Pubblicato dalla solita ammirevole stoica Snowdonia in coproduzione con Afe Records (il disco è apparso in streaming su Bandcamp a luglio, la distribuzione Audioglobe è di ottobre), ecco la quinta release maggiore in dodici anni di attività discografica per il cuneese classe 1970 Fausto Balbo, a due anni da quel "Detrimental Dialogue" smezzato con Andrea Marutti che ci era molto piaciuto.

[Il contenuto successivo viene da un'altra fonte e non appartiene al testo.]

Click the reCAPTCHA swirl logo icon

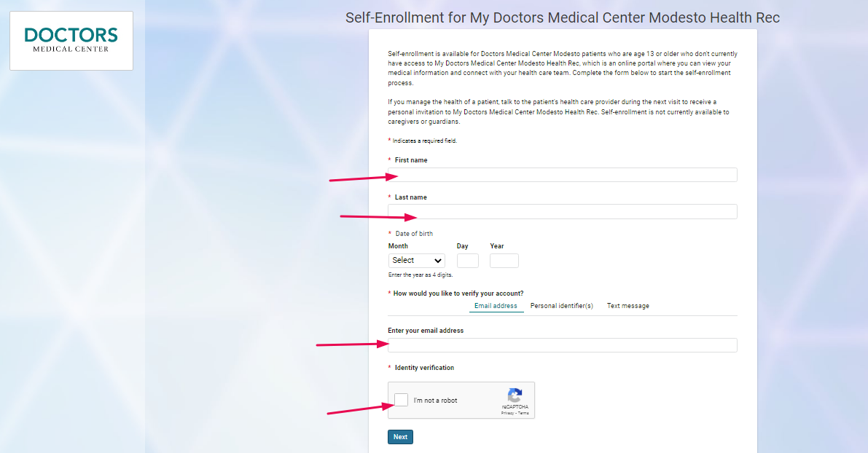515,394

Fausto fa stavolta con la sua elettronica glitch di ispirazione metà krauta metà industriale - ma dal taglio artiginale e fragrante - una specie di concept pessimista sul web e sul web 2.0 dei social e dei login appunto, con lo spirito di chi dopo un giro circospetto e attento corre prima possibile a fare logout, agli antipodi insomma dell'ottimismo modernista, yuppie e finto-ingenuamente pro-tecnologico del James Ferraro di "Far Side Virtual".
L'elettronica di Balbo è rabdomantica nel senso che si aggira zoppa alla ricerca di una forma propriamente musicale, e te la fa intuire, te la fa immaginare, restando sempre orgogliosamente al confine tra concreta pura e suono orientato/organizzato. Come già abbiamo avuto occasione di sottolineare, è questo un ambito inflazionato e rischioso, ma il nostro sa bene come costruire i suoi materiali e il risultato, per quanto apparentemente anche di base, riesce a suonare freschissimo e godibile.

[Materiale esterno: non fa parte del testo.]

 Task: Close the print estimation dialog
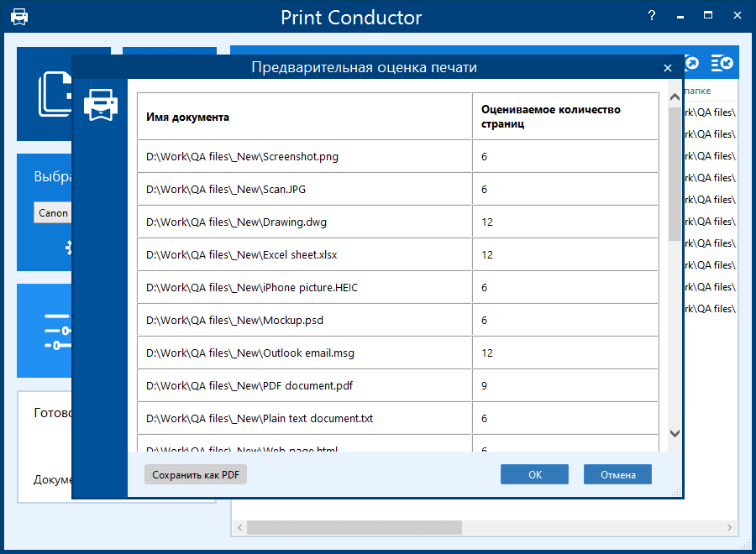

E' un viaggio nella rete non consolatorio da un punto di vista della dimensione sociale-comunicativa, tutto grumi, inciampi, interdizioni; più appagante forse per chi cerca davanti allo schermo la sublimazione di un'esperienza individuale/individualistica di ritiro appartato, di meditazione. Dal romanticismo austero subito ricondotto a un algido inciampare di bit di "Harvester of Bits" appunto, all'effetto didgeridoo di aphextwiniana memoria di "Virus Scan", dalla illbient arabeggiante e misteriosa - poi addensantesi in figure quasi gobliniane - di "Hardmysticmeeting", ai suoni al limite dell'infrasuono che fanno agghiacciare il gatto di "Hi Mr. Kemp", dalla mimesi naturalistica e dalle krauterie di "Bird's Room", al melmoso drone dub di "Clozier's Room" e allo sfarfallio spacey di "Walkin' With Klaus" (il pezzo più formato - nel senso di musicale - del lotto). Fino ai quasi diciotto minuti conclusivi di "Will Future Man Develop a Third Ear?", che stimolano lo spuntare di questo famoso terzo orecchio con un fantastico concertino di ciguettii - fischi, rumori e rumorini - che diventa poi un muro di micro-contrappunti come di grilli in trance, diciotto minuti che passano ipnotici e lisci come fossero manco cinque.